In this section performance of different c-means clustering algorithm is shown in terms of annotation ratio or cluster frequency. Table 3 represents the performance of different clustering algorithms along with integrated dissimilarity measure. From the table it is seen that the rRFCM generates more number of functionally consistent clusters. Out of nine cases the rRFCM algorithm along with integrated dissimilarity measure performs better than other clustering algorithms in six cases. Only in one case and two cases the FCM and HCM, respectively performs better.

Table 3. Performance of different clustering algorithms
Fig. 1.
figure 1

Eisen plots of different clusters for Cho yeast data set generated by HCM, FCM, RFCM, and rRFCM

4.4 Qualitative Performance Analysis

The Eisen plot gives a visual representation of the clustering result. In Eisen plot [7], the expression value of a gene at a specific time point is represented by coloring the corresponding cell of the data matrix with a color similar to the original color of its spot on the microarray. The shades of red color represent higher expression level, the shades of green color represent low expression level and the colors towards black represent absence of differential expression values. In the present representation, the genes are ordered before plotting so that the genes that belong to the same cluster are placed one after another. The cluster boundaries are identified by white colored blank rows.

The gene clusters produced by the HCM, FCM, RFCM, SOM, and rRFCM algorithms on Cho yeast data set are visualized by TreeView software, which is available at http://rana.lbl.gov/EisenSoftware and the plots for one data sets are reported in Fig. 1 as examples. From the Eisen plots presented in Fig. 1, it is evident that the expression profiles of the genes in a cluster are similar to each other and they produce similar color pattern, whereas the genes from different clusters differ in color patterns. Also, the results obtained by both RFCM and rRFCM algorithms are more promising than that by both HCM and FCM algorithms.

4.5 Performance of Clustering Algorithms in Terms of Cluster Validity Indices

The expression data of clustering solutions is used to evaluate the performance of different clustering algorithms in terms of some standard cluster validity indices. Table 4 presents the performance of different c-means algorithms for optimum values of \(\lambda \) and \(\omega \) in terms of Davies Bouldin Index [3] and \(\beta \) Index [14].

Table 4. Performance of different clustering algorithms in terms of DB and \(\beta \) index

The \(\beta \) index [14] is defined as the ratio of total variation and within-cluster variation, and is given by

$$\begin{aligned} \beta =\frac{{\mathrm {N}}}{{\mathrm {M}}};\,\mathrm{where}\,{\mathrm {N}}={\sum _{i=1}^c \sum _{j=1}^{n_i} ||x_{ij}-\overline{v}||^2}; \end{aligned}$$
$$\begin{aligned} {\mathrm {M}}=\sum _{i=1}^c \sum _{j=1}^{n_i} ||x_{ij}-v_i||^2;\,\mathrm{and}\,\sum _{i=1}^c n_i =n; \end{aligned}$$
(8)

\(n_i\) is the number of objects in the ith cluster (\(i=1,2,\cdots ,c\)), n is the total number of objects, \(x_{ij}\) is the jth object in cluster i, \(v_i\) is the mean or centroid of ith cluster, and \(\overline{v}\) is the mean of n objects.
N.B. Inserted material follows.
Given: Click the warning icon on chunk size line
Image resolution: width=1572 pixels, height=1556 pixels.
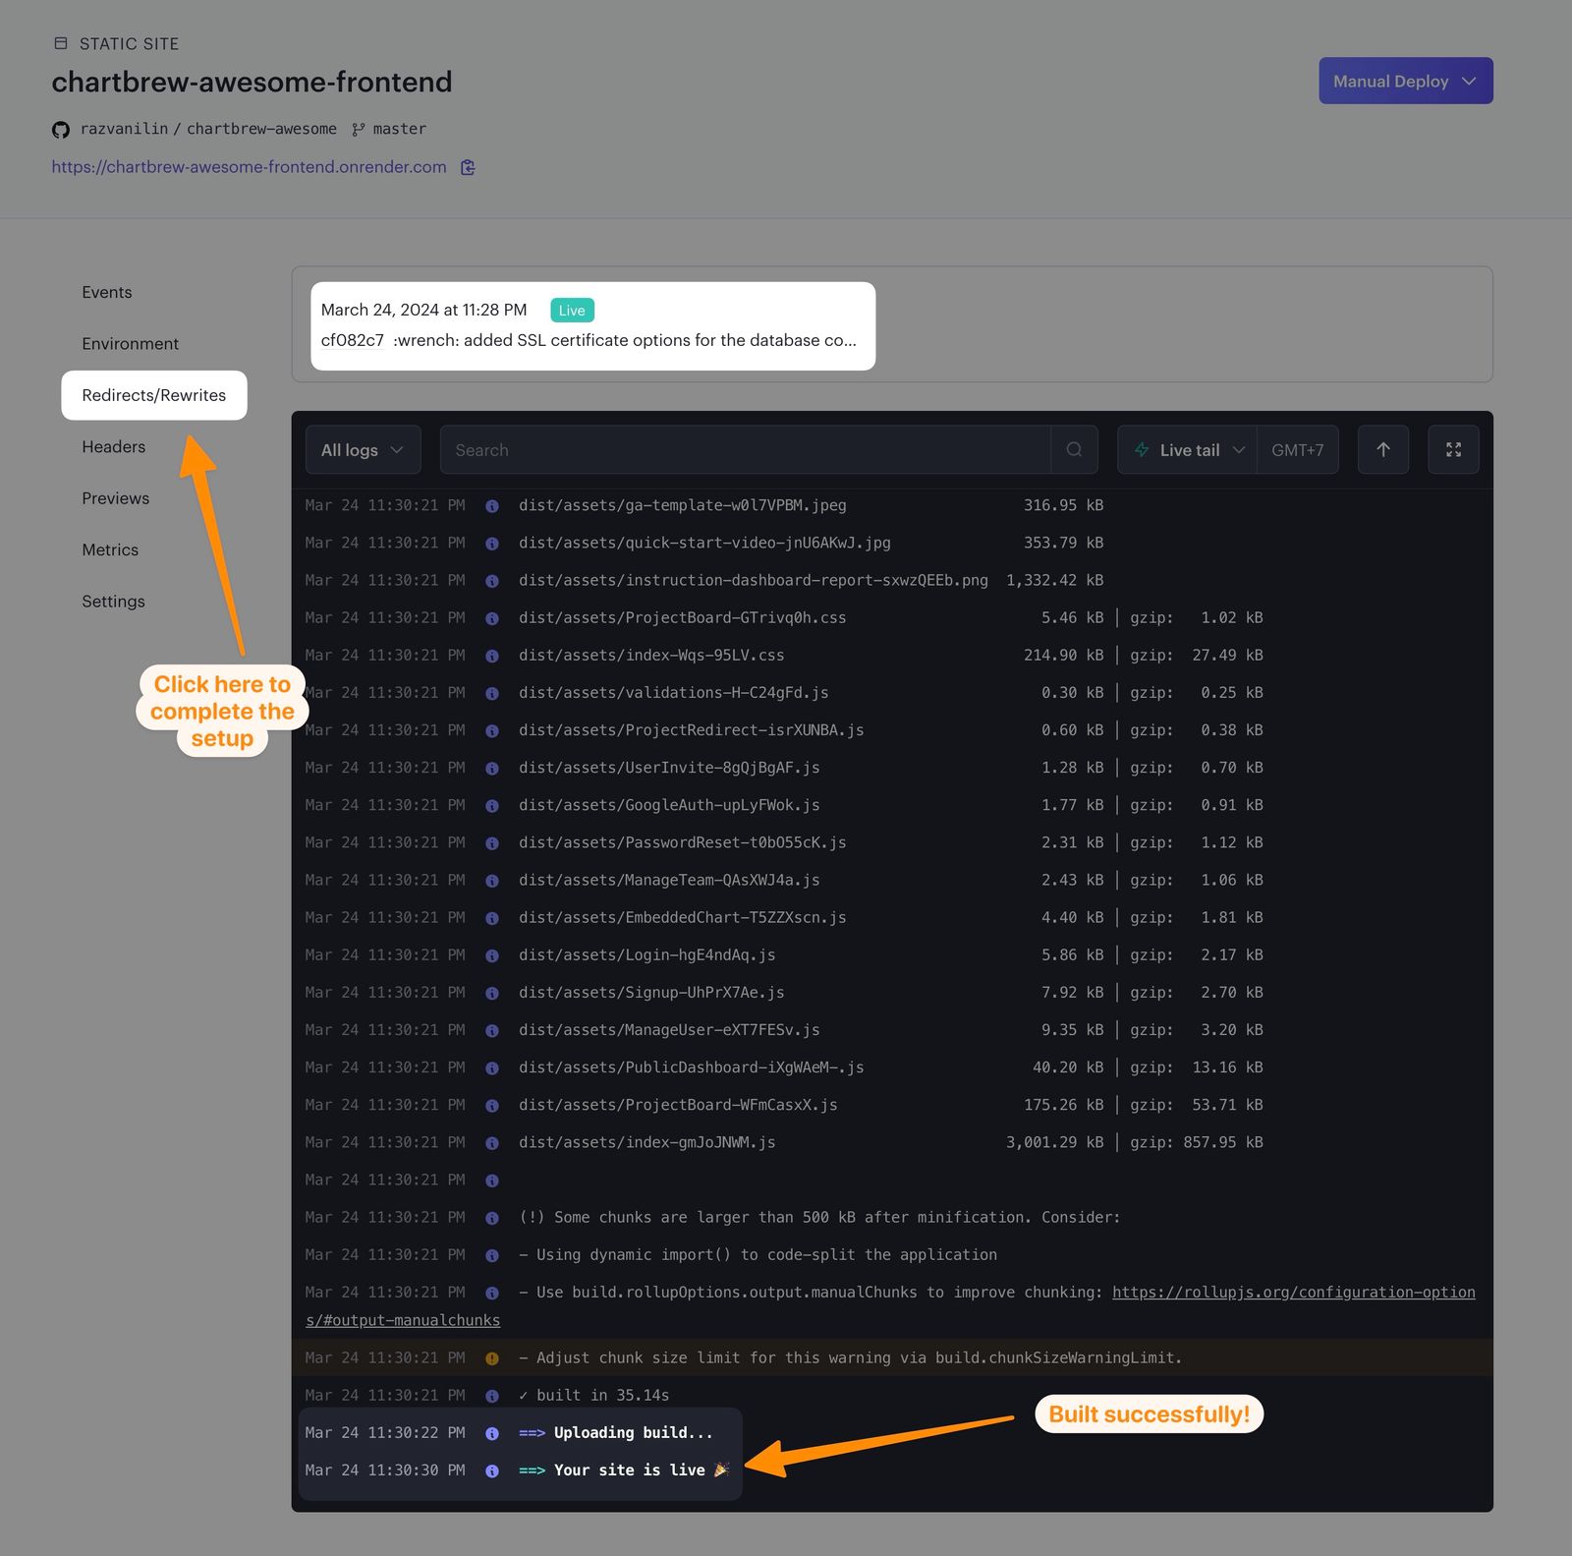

For a given data set and c value, the higher the homogeneity within the clusters, the higher would be the \(\beta \) value. The value of \(\beta \) also increases with c.

The results and subsequent discussions are presented with respect to DB index and Beta index. The results establish the fact that the rRFCM algorithm performs equal or better than other c-means clustering algorithms.

5 Conclusion

In this paper importance of dissimilarity measure in a clustering algorithm has been demonstrated. Application of only one type of distance measure may not generate desired results as that of integrated dissimilarity measure. Here, microarray gene expression data based distance as well as Gene Ontology based distance measures are integrated and their importance over individual type of distance measure is shown. It has been observed that integrated dissimilarity measure generates more functionally similar gene clusters. The effectiveness of the integrated dissimilarity measure is shown on different gene expression data sets. It has been observed that the integrated dissimilarity measure along with rRFCM algorithm performs better than any other clustering algorithm.